By Sarah Vrede, FMA Director of Capital Markets
As world leaders gathered for COP26 to discuss how to fight climate change, in New Zealand we were taking our first steps towards mandatory Climate-related Disclosures for significant financial entities.
New legislation passed last month requires certain entities, known as Climate Reporting Entities (CREs), to produce annual climate statements that identify and report on the impact of climate change on their organisations and disclose their greenhouse gas emissions.
The aim of the legislation is to help ensure the effects of climate change are routinely considered in their businesses, investments, lending and insurance underwriting decisions.
Around 200 entities will be part of this new regime, and they’ll be required to:
The new requirements will apply to a range of different financial sector entities, including New Zealand’s larger listed companies - both issuers of quoted equity securities and / or quoted debt securities. An equity issuer will be in scope if the market price of all its equity securities exceeds $60 million, and for a debt issuer if the face value of its quoted debt exceeds $60 million.

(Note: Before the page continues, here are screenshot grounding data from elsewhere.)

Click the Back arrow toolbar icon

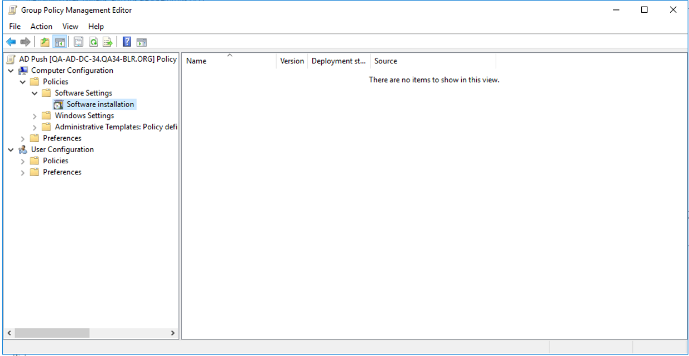point(11,42)
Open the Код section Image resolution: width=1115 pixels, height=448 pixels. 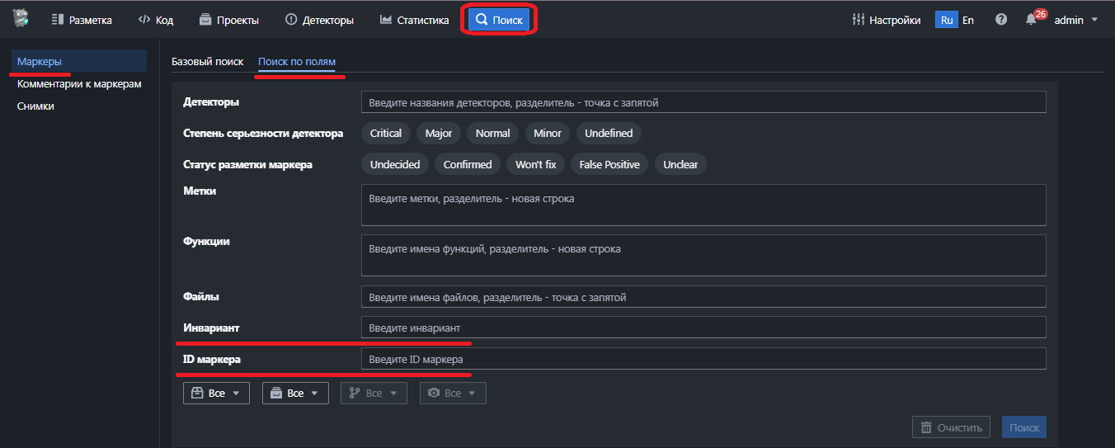point(155,20)
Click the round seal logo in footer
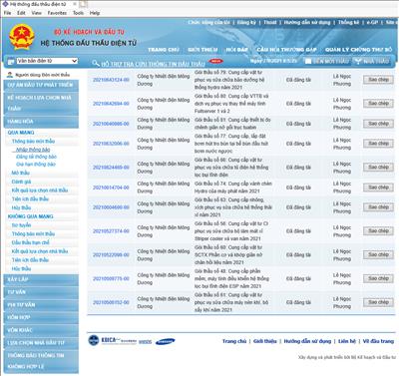The width and height of the screenshot is (399, 376). [x=94, y=340]
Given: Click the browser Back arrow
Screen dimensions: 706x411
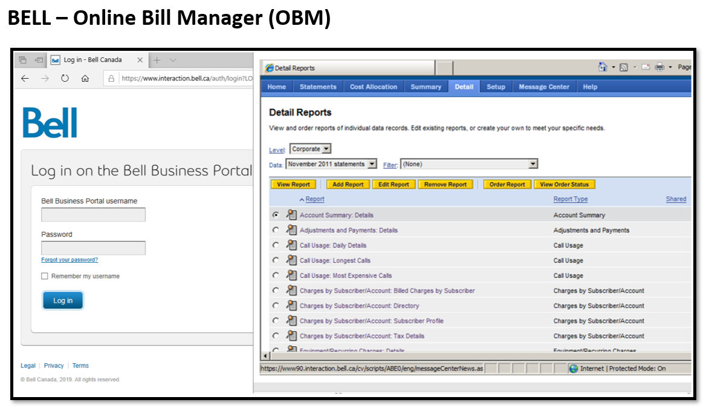Looking at the screenshot, I should (25, 79).
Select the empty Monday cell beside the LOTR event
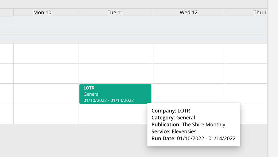Image resolution: width=278 pixels, height=157 pixels. 46,94
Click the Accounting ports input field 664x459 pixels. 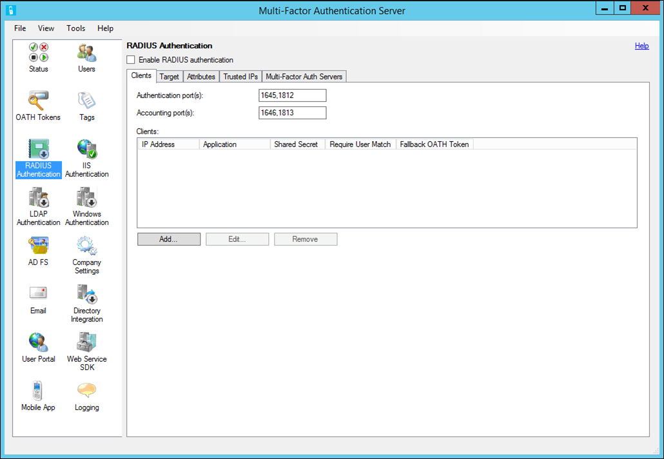click(x=291, y=112)
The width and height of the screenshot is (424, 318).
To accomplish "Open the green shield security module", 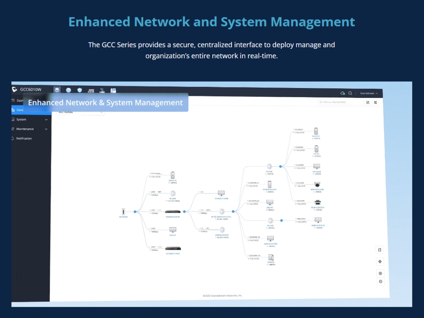I will (80, 90).
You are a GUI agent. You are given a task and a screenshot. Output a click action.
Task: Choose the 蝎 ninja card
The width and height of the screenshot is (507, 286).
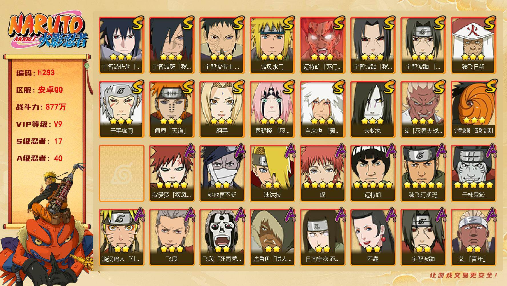(322, 173)
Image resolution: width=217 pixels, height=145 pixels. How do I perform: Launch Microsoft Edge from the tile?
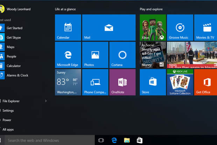pos(68,55)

The regime also includes registered banks, credit unions and building societies with total assets over $1 billion; licensed insurers with total assets over $1 billion or annual gross premium revenue over $250m; and managers of registered investment schemes, such as KiwiSaver and investment funds with greater than $1 billion in total assets under management.
At the FMA we will be responsible for monitoring and enforcing this new regime. We’re currently scoping our regulatory and enforcement approach, which will be heavily dependent on the climate standards issued by the XRB.

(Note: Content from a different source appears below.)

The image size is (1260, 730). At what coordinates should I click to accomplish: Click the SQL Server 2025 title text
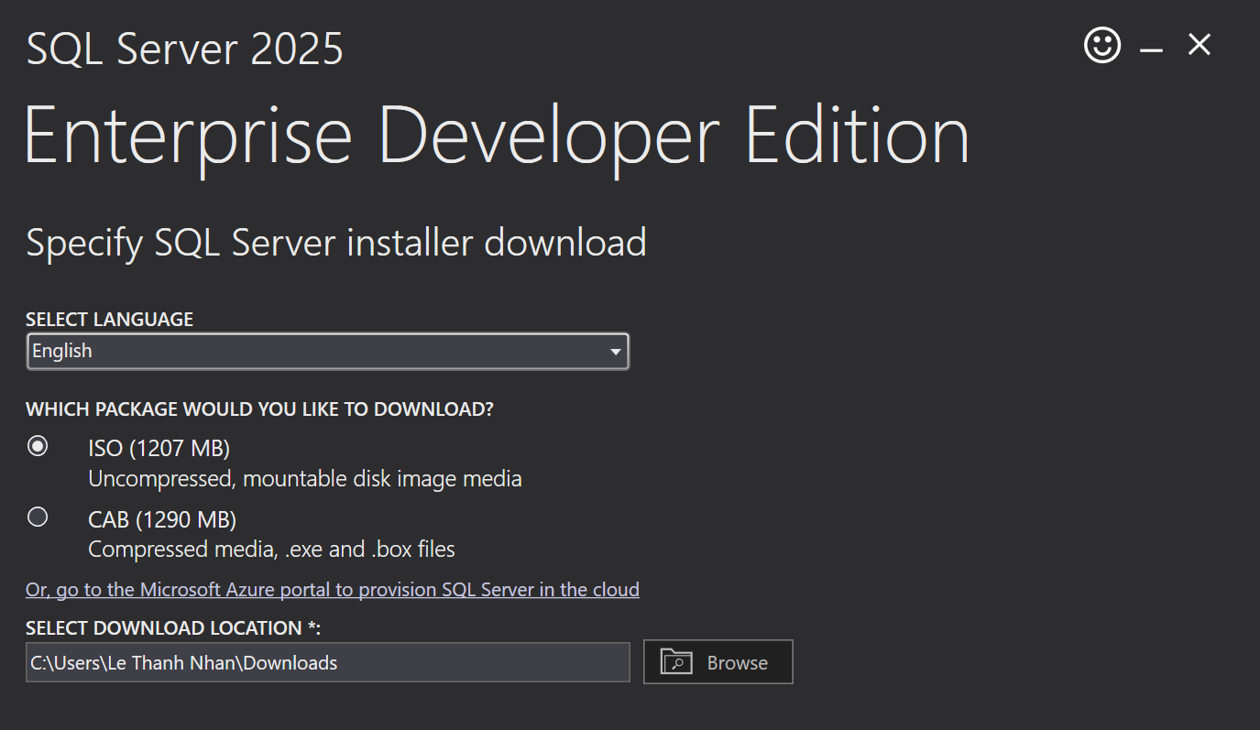pos(184,49)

While it’s new for the entities involved, it also means pioneering work for us at the FMA.There is understandably some nervousness from in scope entities around the new regime — how will it work? - how will it be enforced? - how onerous will it be to comply?
We are very conscious that New Zealand is the first country in the world to mandate implementation of require climate-related disclosures set by its standard-setting body.

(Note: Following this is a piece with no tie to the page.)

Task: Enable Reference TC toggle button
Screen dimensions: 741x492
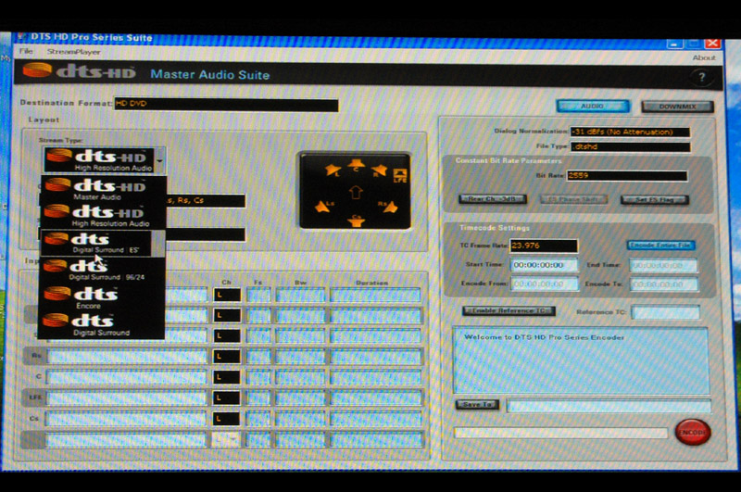Action: point(508,310)
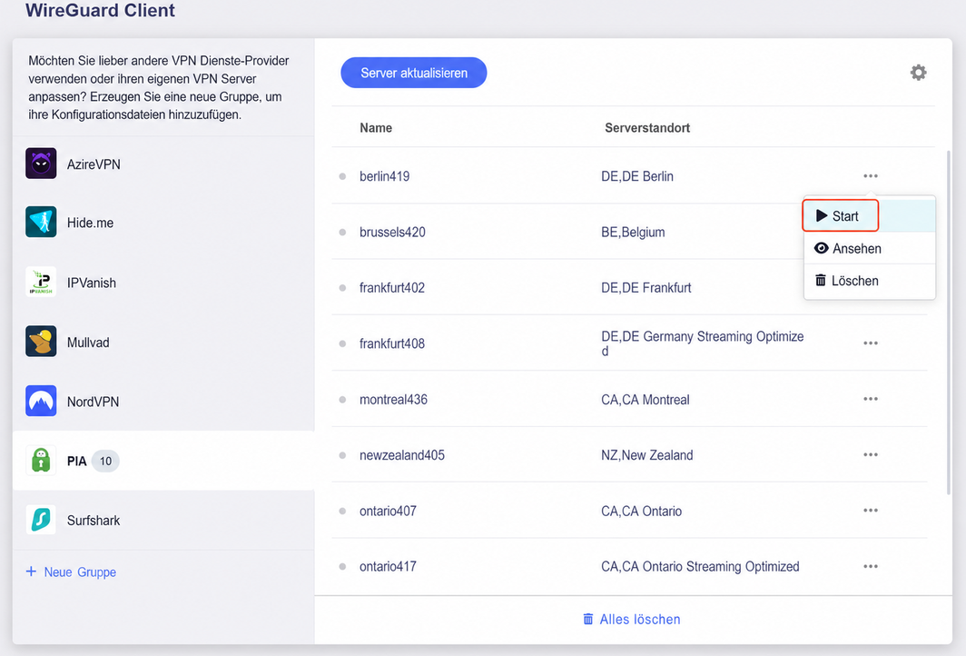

Our initial approach will be focused on guiding and supporting in scope entities to meet the new reporting requirements.
We plan to provide guidance and set expectations for implementing the new requirements before we move to a steady state of monitoring companies’ disclosures and reporting. We expect to issue some high-level guidance on compliance expectations next year and this will be followed by more detailed work throughout 2023.
Based on the current anticipated timeframe, any entity with a 31 March balance date will file its first climate statement by 31 July 2024. We are expecting the first batch of climate statements to be filed from April 2024 onwards.
Our primary focus as regulator of this regime, will be on supporting the development of good practice and — at least initially — enforcement action will focus on only serious misconduct. This would include failure to produce climate statements or where statements are misleading or false.
While there is time to develop good practice and prepare for the first statements from 2024, we’re encouraging entities to start preparing for the new regime as soon as possible. This means finding the right people and business partners to help you understand the requirements and prepare your disclosures and getting your systems ready to ensure climate related records can be properly captured and maintained.